Click-target data
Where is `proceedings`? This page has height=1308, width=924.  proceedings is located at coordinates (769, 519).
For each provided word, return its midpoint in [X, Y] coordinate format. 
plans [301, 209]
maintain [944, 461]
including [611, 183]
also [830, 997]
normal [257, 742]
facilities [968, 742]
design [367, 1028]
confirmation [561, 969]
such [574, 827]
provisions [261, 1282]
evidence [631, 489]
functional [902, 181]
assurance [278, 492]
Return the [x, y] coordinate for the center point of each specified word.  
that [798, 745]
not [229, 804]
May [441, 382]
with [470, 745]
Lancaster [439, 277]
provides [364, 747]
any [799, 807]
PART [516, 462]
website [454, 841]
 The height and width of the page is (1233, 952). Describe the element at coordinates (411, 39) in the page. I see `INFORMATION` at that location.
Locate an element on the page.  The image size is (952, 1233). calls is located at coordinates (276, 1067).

> _EXERCISE_: Write out the records again from their first line through the line containing "PART [516, 462]", switching "midpoint" to "center point" and keeping everything else the same.

> _SOLUTION TO THIS EXERCISE_:
Where is `proceedings`? This page has height=1308, width=924.  proceedings is located at coordinates (769, 519).
For each provided word, return its center point in [X, Y] coordinate format. 
plans [301, 209]
maintain [944, 461]
including [611, 183]
also [830, 997]
normal [257, 742]
facilities [968, 742]
design [367, 1028]
confirmation [561, 969]
such [574, 827]
provisions [261, 1282]
evidence [631, 489]
functional [902, 181]
assurance [278, 492]
Return the [x, y] coordinate for the center point of each specified word.  
that [798, 745]
not [229, 804]
May [441, 382]
with [470, 745]
Lancaster [439, 277]
provides [364, 747]
any [799, 807]
PART [516, 462]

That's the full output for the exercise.